» How to complete this task
I'd like an exact copy of every line from the start of the entries below through the line containing "Click the vertical page scrollbar", please.

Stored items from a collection
◇ ◇ ◇
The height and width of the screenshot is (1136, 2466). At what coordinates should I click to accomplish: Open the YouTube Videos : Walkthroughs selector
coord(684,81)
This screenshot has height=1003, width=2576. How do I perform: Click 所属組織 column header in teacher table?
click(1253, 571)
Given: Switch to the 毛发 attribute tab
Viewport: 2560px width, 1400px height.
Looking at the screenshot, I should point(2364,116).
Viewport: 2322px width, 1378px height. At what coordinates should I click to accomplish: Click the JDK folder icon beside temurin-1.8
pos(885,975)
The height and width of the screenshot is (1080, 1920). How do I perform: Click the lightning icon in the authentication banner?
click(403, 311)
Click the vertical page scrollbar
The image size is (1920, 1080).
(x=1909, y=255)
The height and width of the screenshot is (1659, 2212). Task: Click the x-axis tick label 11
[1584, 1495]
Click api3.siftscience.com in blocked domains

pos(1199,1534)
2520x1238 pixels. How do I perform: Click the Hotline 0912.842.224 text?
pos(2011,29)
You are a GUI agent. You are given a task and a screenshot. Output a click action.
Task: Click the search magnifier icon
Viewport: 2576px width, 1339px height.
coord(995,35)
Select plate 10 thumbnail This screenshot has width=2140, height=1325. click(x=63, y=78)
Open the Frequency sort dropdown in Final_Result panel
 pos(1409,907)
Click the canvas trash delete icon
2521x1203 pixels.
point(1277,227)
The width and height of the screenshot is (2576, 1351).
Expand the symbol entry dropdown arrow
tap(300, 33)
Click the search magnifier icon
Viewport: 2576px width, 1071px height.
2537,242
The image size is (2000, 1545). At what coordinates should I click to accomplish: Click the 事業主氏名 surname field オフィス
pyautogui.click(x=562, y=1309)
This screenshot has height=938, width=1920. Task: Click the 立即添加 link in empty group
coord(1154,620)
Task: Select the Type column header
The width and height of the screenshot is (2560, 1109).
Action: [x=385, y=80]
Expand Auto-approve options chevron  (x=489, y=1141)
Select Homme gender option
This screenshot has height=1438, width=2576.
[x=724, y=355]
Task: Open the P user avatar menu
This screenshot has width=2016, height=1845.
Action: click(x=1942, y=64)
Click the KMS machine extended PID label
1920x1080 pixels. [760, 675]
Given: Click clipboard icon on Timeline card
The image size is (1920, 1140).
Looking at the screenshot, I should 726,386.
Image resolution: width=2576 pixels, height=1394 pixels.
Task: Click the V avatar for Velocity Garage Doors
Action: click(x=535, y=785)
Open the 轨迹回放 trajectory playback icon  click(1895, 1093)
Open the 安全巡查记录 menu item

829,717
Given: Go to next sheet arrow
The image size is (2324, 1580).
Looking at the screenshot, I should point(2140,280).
◇ ◇ ◇
» Answer space
The height and width of the screenshot is (1136, 2466). At what coordinates should I click to accomplish: Open the YouTube Videos : Walkthroughs selector
coord(684,81)
This screenshot has height=1003, width=2576. How do I perform: Click 所属組織 column header in teacher table?
click(1253, 571)
Given: Switch to the 毛发 attribute tab
Viewport: 2560px width, 1400px height.
Looking at the screenshot, I should point(2364,116).
Viewport: 2322px width, 1378px height. At what coordinates should I click to accomplish: Click the JDK folder icon beside temurin-1.8
pos(885,975)
The height and width of the screenshot is (1080, 1920). How do I perform: Click the lightning icon in the authentication banner?
click(403, 311)
Click the vertical page scrollbar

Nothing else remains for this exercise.